練習題組 >>
A: 依據關於羅哲文與長城的文字,回答下列問題:
(i) 1948年羅哲文幾歲?
(ii) 羅哲文拍下第一張長城照片時,是哪個季節的哪個時段?
(iii) 羅哲文被指派進行長城修復工作時,第一站是哪裡?
B: 接續撰寫關於羅哲文與長城的文字,從最後一句之後寫起。

1948年,羅哲文24歲。受老師梁思成的囑託,他徒步登上了八達嶺長城,從此開始了萬里長城探索之路。
很久之後,羅哲文仍記得自己拍下第一張長城照片時的場景。
那是一個秋日的午後,陽光充足,留在照片上的,是發白的長城和它投射在山坡上的黑色影子。
彼時的八達嶺長城只有斷壁殘垣,方磚四處散落,周圍荒草叢生、落葉滿地。

青年羅哲文(右一)
那是羅哲文與長城的初次邂逅,不算美好,甚至略顯狼狽。但這一道高大、堅固而且連綿不斷的長垣還是引起了他的好奇。
這之後2年,羅哲文被指派進行長城修復工作,而第一站,便是八達嶺長城。
那一天,羅哲文先乘火車到達八達嶺車站,然後騎着小毛驢上山考察。後來他回憶道:
“到達目的地時,天色已經很晚。當時的八達嶺滿目荒涼,夕陽照着山上的長城殘骸。我想起當年戍邊的戰士就在這兒待着,當年的長城一定非常的雄壯。”

資料區 >>
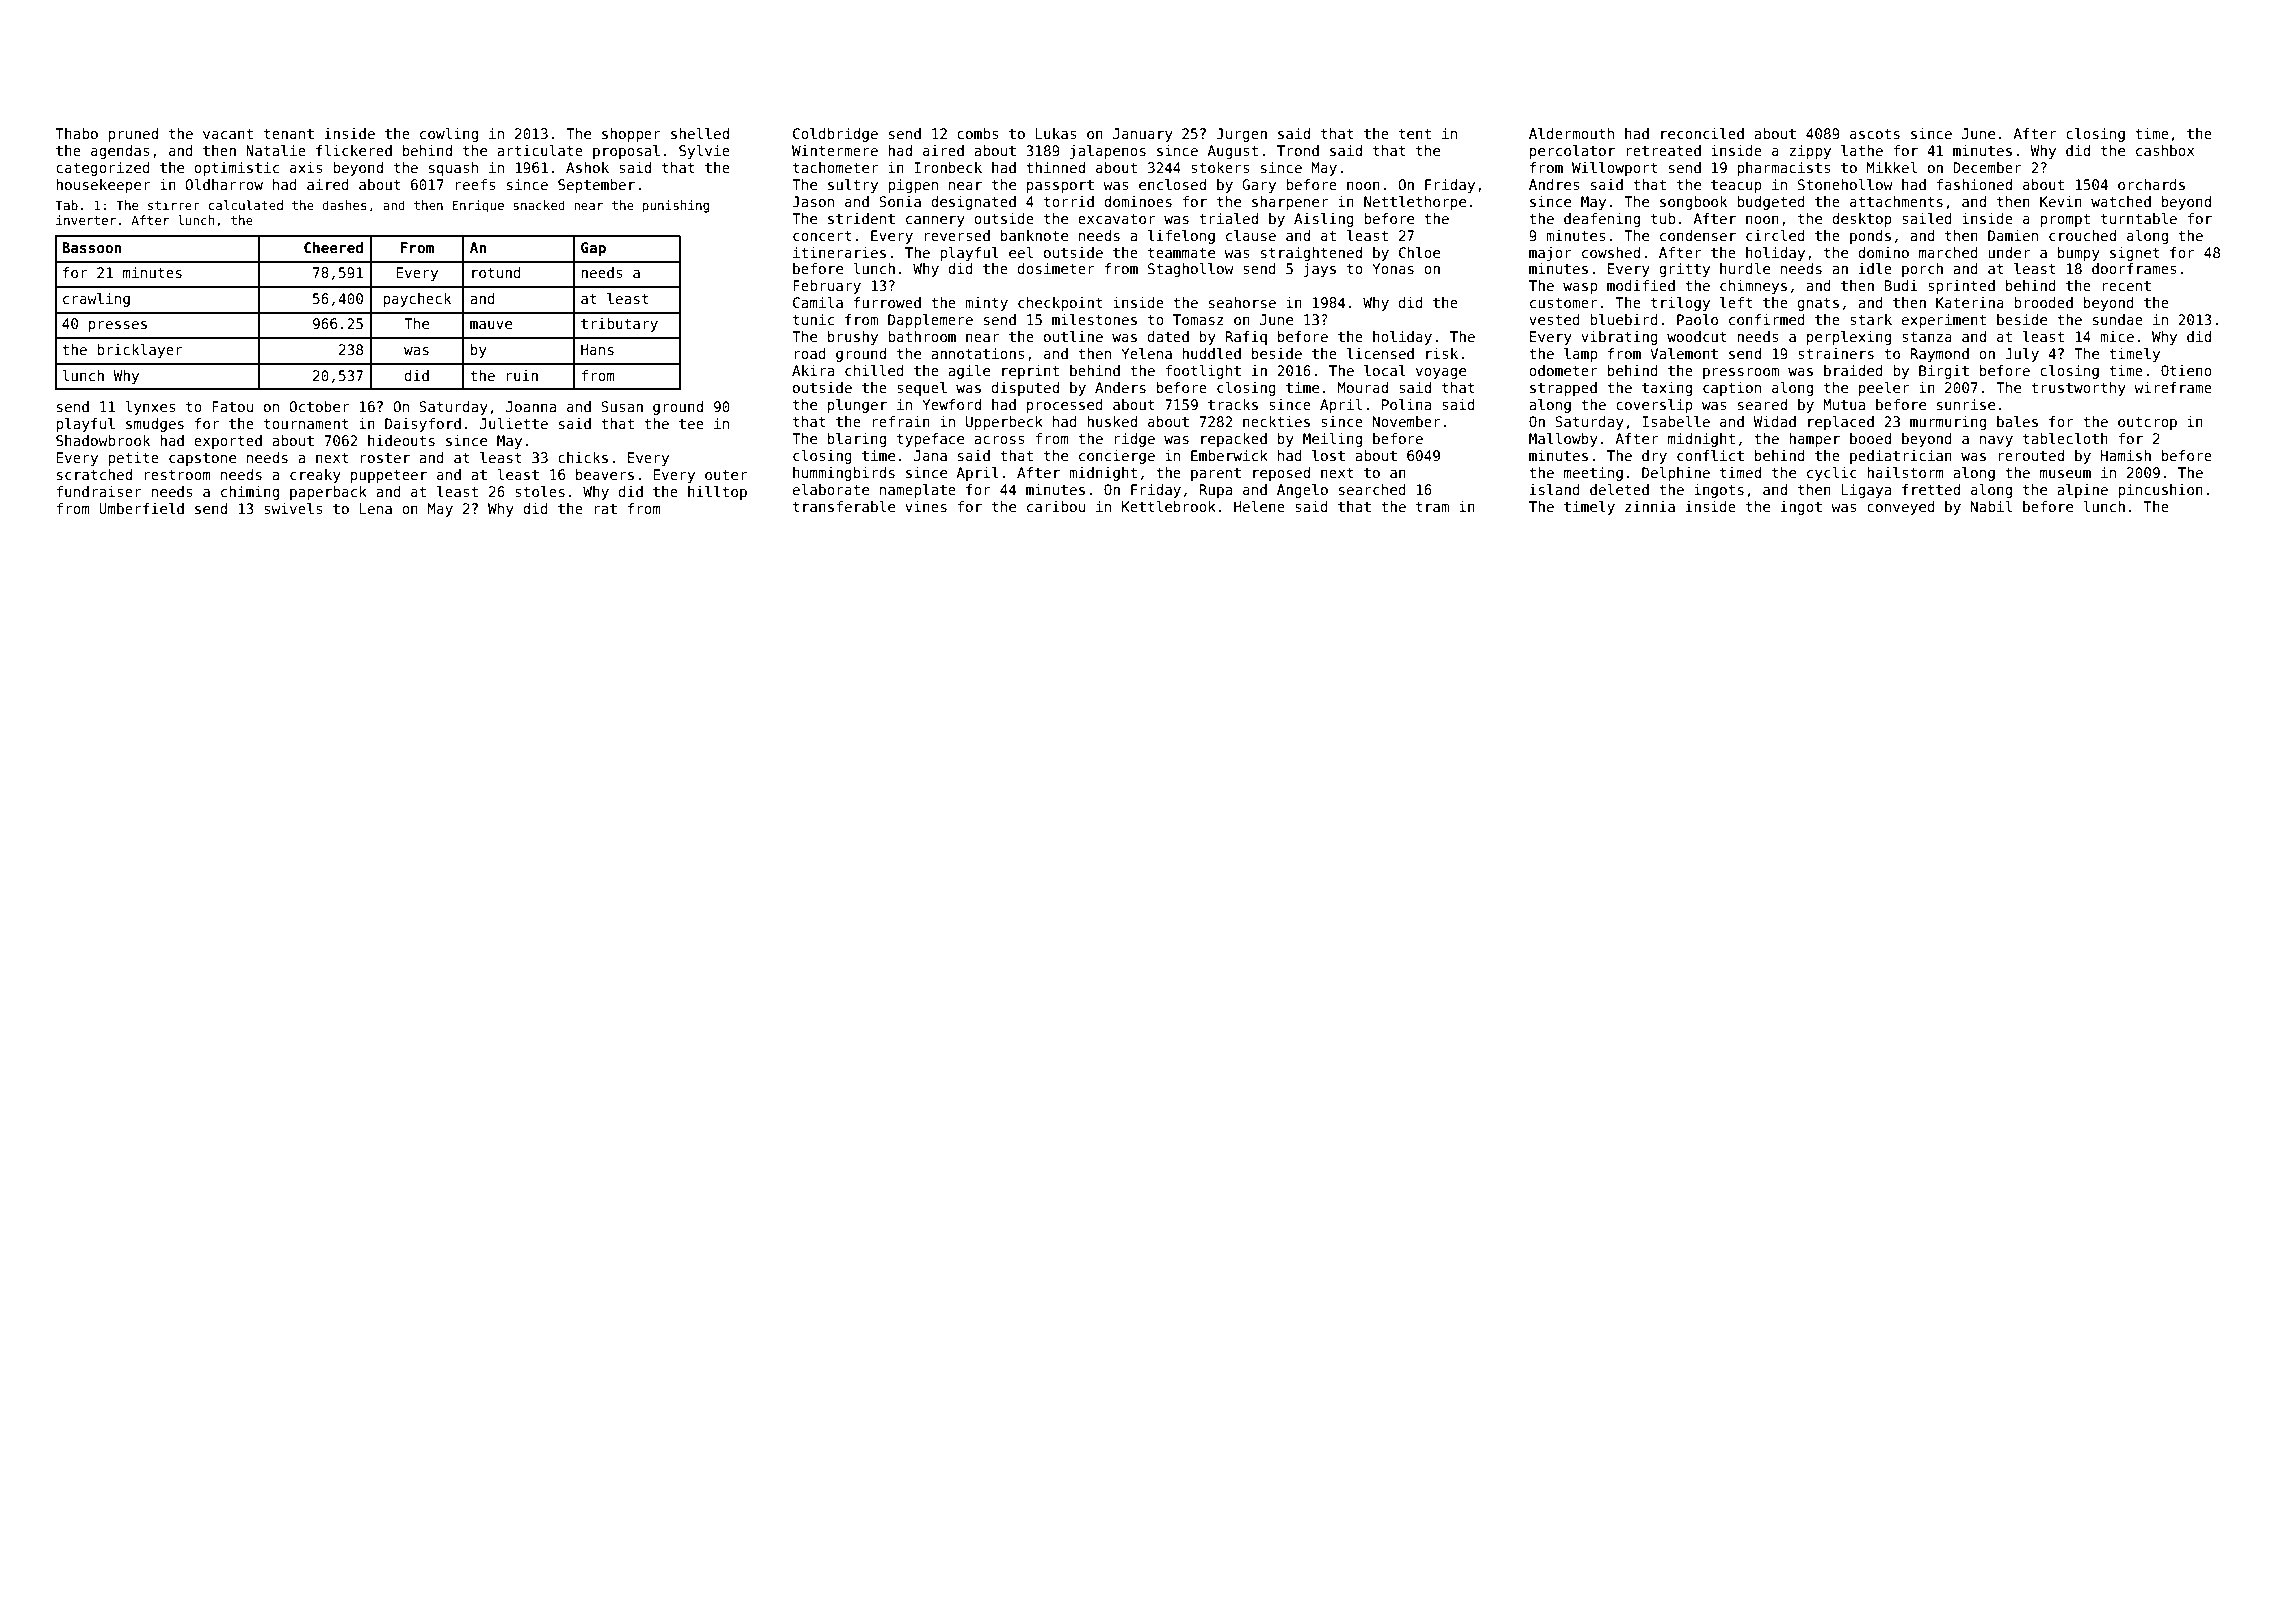  What do you see at coordinates (1875, 134) in the screenshot?
I see `ascots` at bounding box center [1875, 134].
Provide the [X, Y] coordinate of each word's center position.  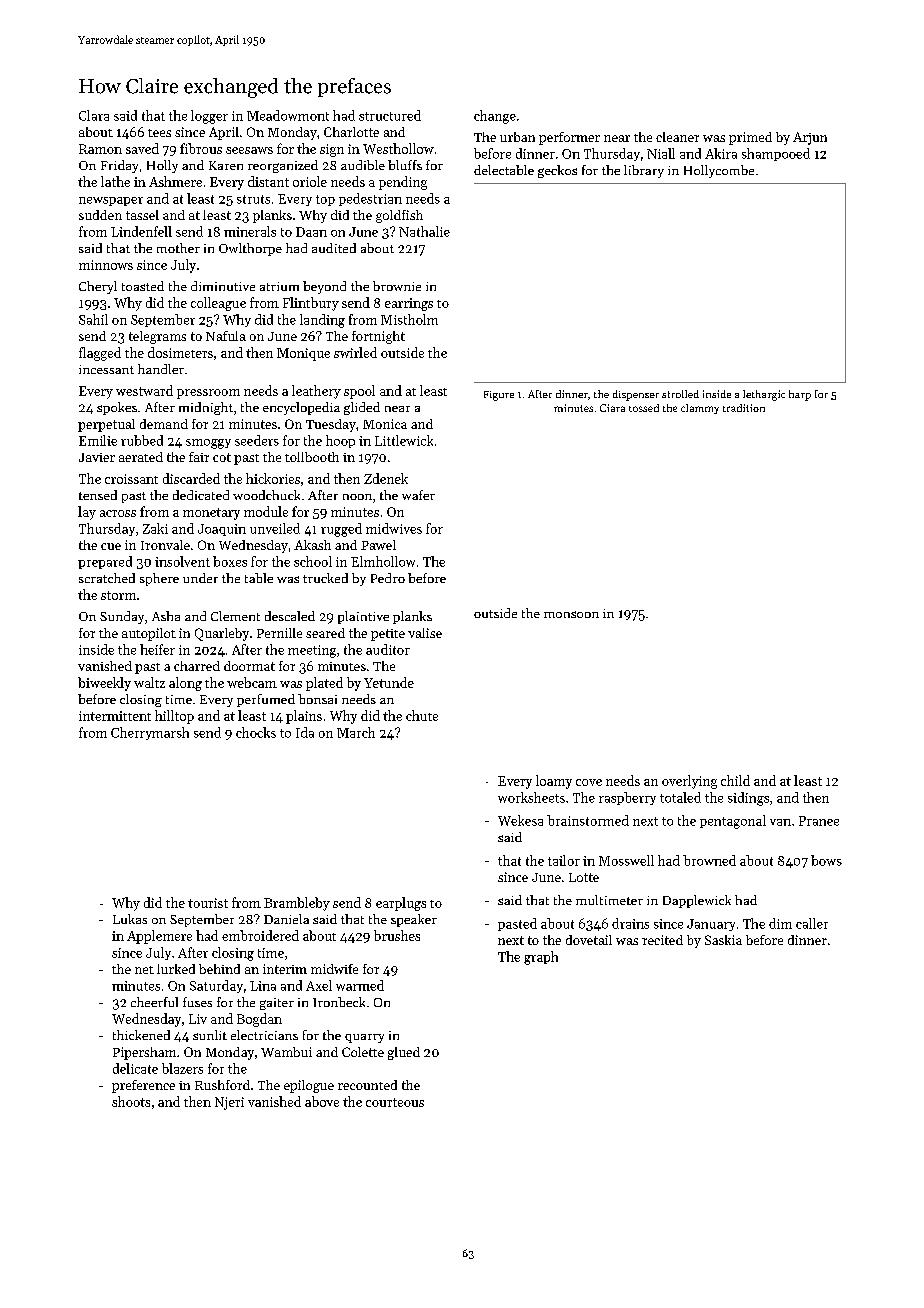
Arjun [810, 138]
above [322, 1101]
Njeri [229, 1103]
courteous [395, 1102]
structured [390, 115]
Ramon [100, 149]
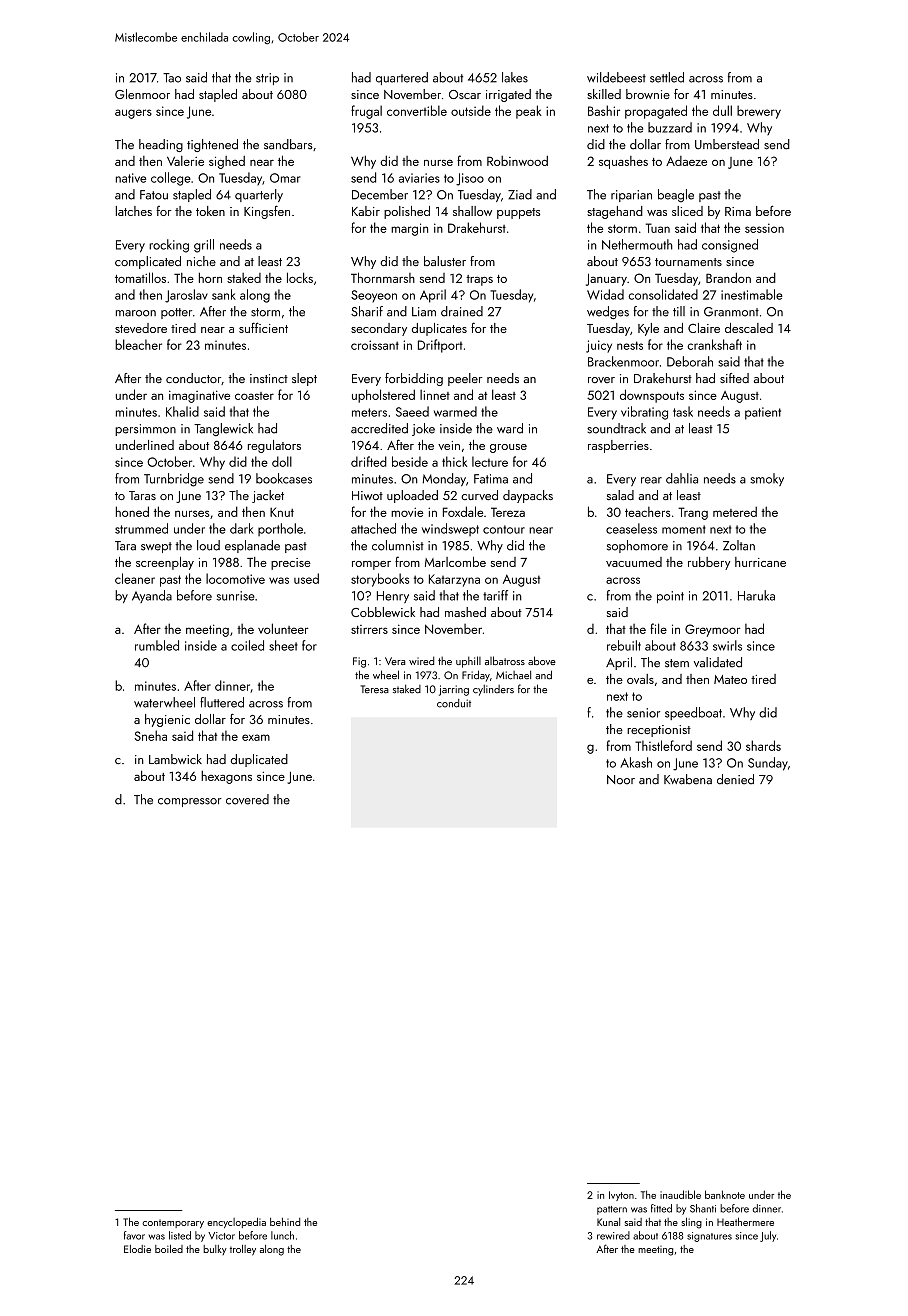 The image size is (908, 1316). What do you see at coordinates (515, 77) in the image?
I see `lakes` at bounding box center [515, 77].
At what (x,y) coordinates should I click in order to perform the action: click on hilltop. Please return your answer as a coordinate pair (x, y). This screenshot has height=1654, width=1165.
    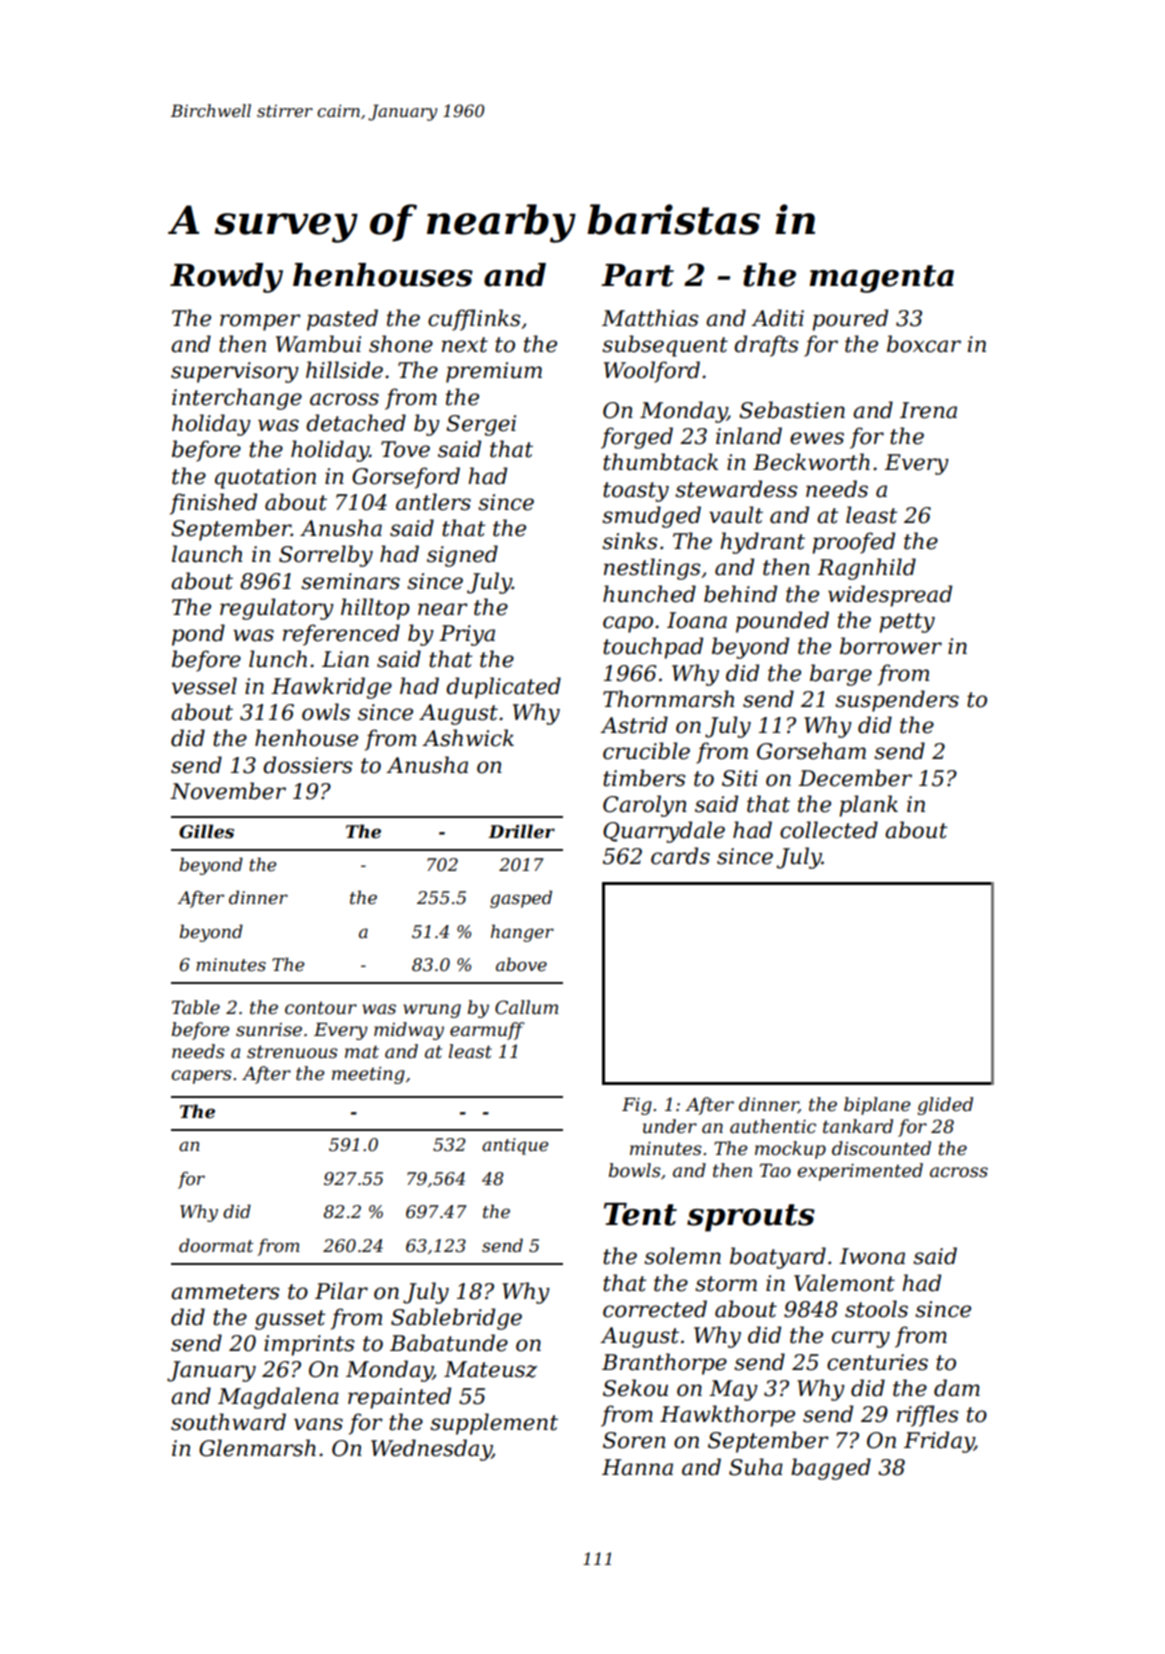
    Looking at the image, I should click on (375, 609).
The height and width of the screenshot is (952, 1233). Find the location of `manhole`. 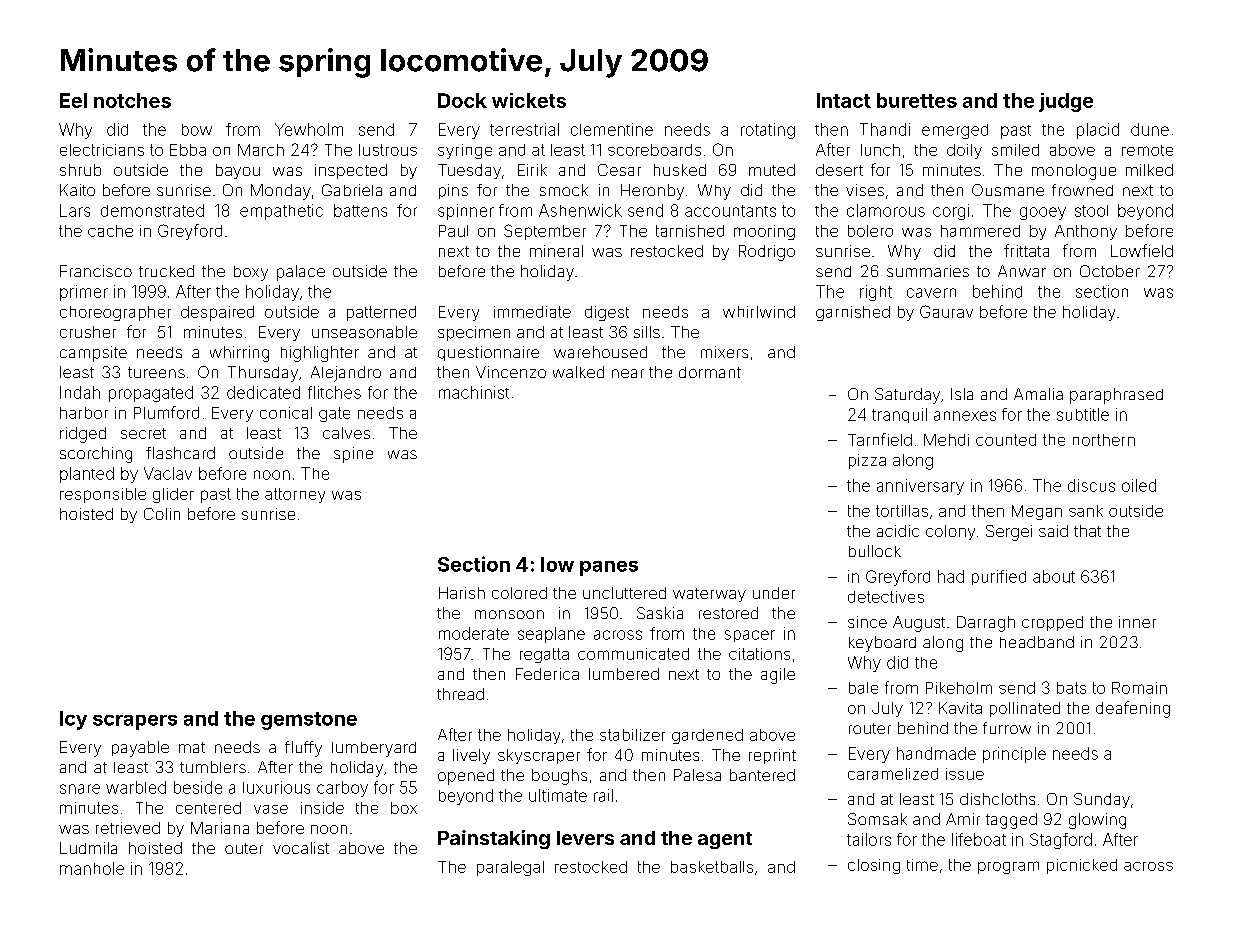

最終結果 >>
A:
(i) 24歲。
(ii) 秋日的午後。
(iii) 八達嶺長城。

B:
羅哲文在長城
修復文物,講究“修舊如舊”。為此羅哲文和建築工人們,只好到山溝裏一塊一塊收集塌下的青磚,從沙土裏挖掘磚塊,作為修復長城的原材料。
如此堅持多年,才有了八達嶺長城如今的壯美。

羅哲文(左一)在工作中
“斷壁殘垣古墟殘,夕陽如火照燕山。今朝賜上金戎刀,要使長龍復舊觀。”
這是羅哲文在修復長城時所作下的詩歌,那時他不會想到,這條幫助長城復舊觀的道路,自己一走就是整整60年。
幾十年間,羅哲文與團隊,主持建立了第一個長城研究機構山海關長城研究會,提出了“長城學”這一研究學科。
他撰寫的有關長城的文章,被收入中學和大學課本;梳理的長城維修方案,至今仍是全國長城修護的決定性依據。

羅哲文(中間)
2003年,79歲高齡的羅哲文,與團隊沿着絲綢之路,歷時近一個月,艱難尋訪了漢長城遺址、樓蘭古國遺址等一系列歷史文化遺蹟。
他穿越了被稱為“死亡之海”的羅布泊,並在那裏確定了羅布泊漢長城的存在。

羅哲文在樓蘭
超過半個世紀,羅哲文始終奔波在保護中國古建築的路上,同行稱其家中的電話,為“文物保護120”。
在城市化建設與古典建築矛盾日益尖鋭時,羅哲文一次次挺身而出。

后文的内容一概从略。